The mills, which have been dispatched to New Edubiase and Ejura, both in the Ashanti Region, Yamoransa in the Central Region and Fumbisi in the Upper East Region, are part of efforts by the government to boost the cultivation and consumption of rice locally.

Rice mills

The Technical Advisor to the Ministry of Food and Agriculture, Mr Emmanuel Asante-Krobea, explained that the mills were currently being installed in the areas where the production of rice was high.

The inability of rice farmers to mill their paddy rice, especially those in the Fumbisi Valley came up strongly late last year when the farmers appealed to the government to intervene by buying their rice for the School Feeding Programme to prevent losses.

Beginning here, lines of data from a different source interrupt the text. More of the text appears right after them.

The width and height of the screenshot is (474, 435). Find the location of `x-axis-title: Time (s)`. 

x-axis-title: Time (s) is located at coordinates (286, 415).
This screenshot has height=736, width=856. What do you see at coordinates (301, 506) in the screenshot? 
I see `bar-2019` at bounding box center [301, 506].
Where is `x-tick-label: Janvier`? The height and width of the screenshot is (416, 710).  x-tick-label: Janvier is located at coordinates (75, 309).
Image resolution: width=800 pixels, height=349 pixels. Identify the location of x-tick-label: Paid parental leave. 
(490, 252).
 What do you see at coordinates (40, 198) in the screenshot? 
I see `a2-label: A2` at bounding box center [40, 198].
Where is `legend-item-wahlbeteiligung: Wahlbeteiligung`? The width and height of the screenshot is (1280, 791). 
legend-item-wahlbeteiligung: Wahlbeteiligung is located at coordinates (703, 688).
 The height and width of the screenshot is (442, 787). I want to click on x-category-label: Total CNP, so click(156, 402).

Currently, there is no rice milling facility in the Upper East Region and the farmers believe that with the increased interest in rice farming in the region, there is the need to get a mill in the region.

More milling machineries

Mr Asante-Krobea gave an assurance that “come next season, this problem the farmers faced this year will be a thing of the past because we are increasing the national milling capacity”.

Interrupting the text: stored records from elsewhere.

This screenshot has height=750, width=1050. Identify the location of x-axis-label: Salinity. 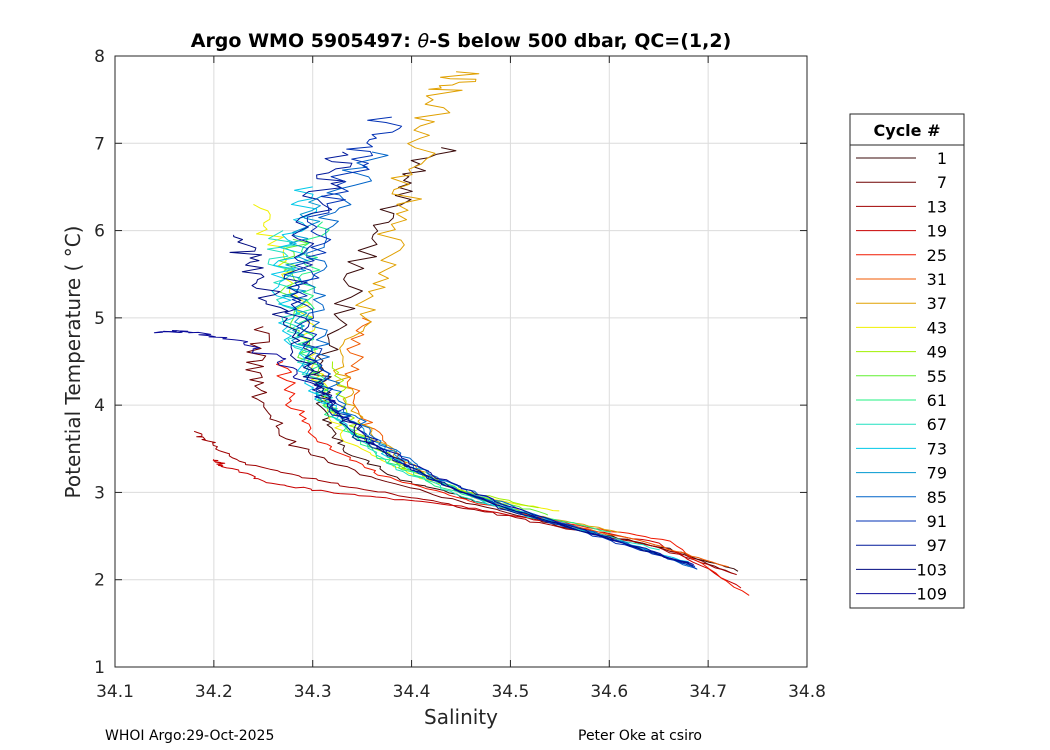
(461, 717).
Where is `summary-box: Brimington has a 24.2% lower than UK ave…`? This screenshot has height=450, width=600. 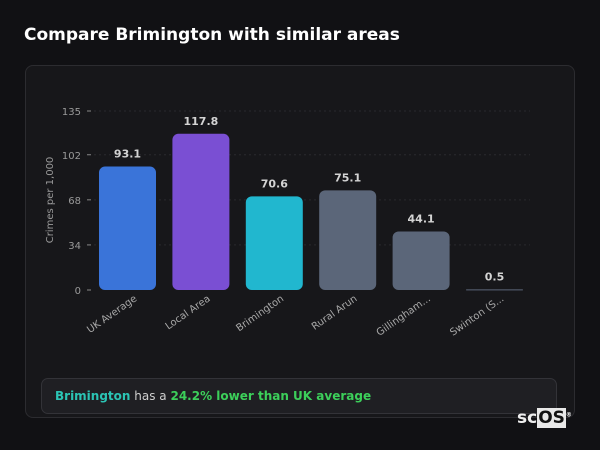 summary-box: Brimington has a 24.2% lower than UK ave… is located at coordinates (299, 396).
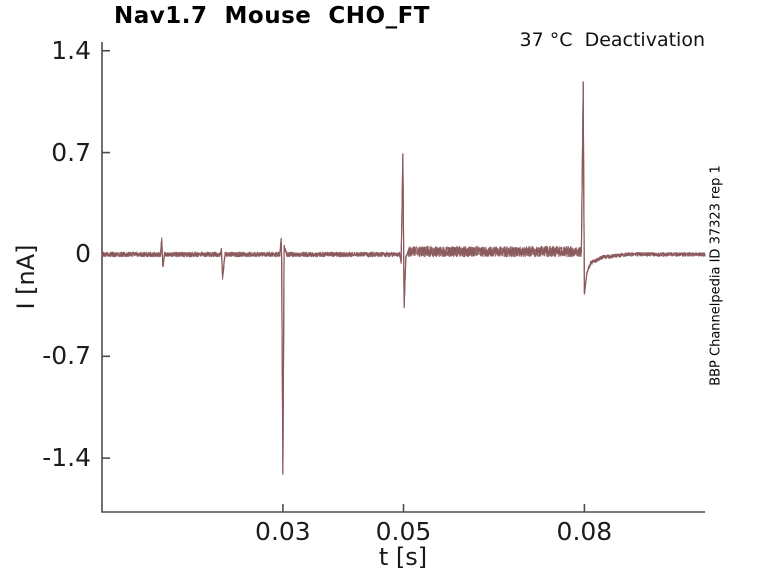 This screenshot has width=778, height=583. I want to click on temperature-protocol-annotation: 37 °C Deactivation, so click(612, 40).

He indicated that the government was negotiating with two companies to import rice milling machines into the country to help farmers access and use them to mill their rice, adding: “We expect about 500 additional milling machines from China and Brazil to increase the milling capacity by the next harvesting season.”

He further assured the farmers, especially those in the Fumbisi Valley, that the mills the government had brought in were solar-powered and would, therefore, not require any electricity to operate.

“We hope that between now and September all these measures will be in place to make the farmers comfortable” he said.

Mr Asante-Krobea admitted that rice processing capacity of the country was low, “because in the past, demand for local rice was low and so people did not invest so much in local rice processing”.

High technology

He gave an assurance that the mills that were being imported were of high technological capacity and could remove all stones, making rice milled in the country comparable to rice anywhere in the world.

He added that the Ministry of Agriculture was in talks with the millers to improve their packaging to attract the needed market, adding that “with this, we think rice production in Ghana will catch up well”.

Harvesters

Mr. Asante-Krobea admitted the lack of adequate harvesters in the country and said it was one of the challenges the ministry was tackling.

He said by the next farming season the government would have imported combine harvesters for commercial farmers, adding that currently, the ministry was taking delivery of 1,000 hand-held harvesters for smallholder farmers.

He indicated that the sector Minister, Dr Owusu Afriyie Akoto, had set up a rice technical team made up of importers, millers, processors and representatives from the Ministry of Finance to discuss the ministry’s drive towards self-sufficiency in rice production by 2022.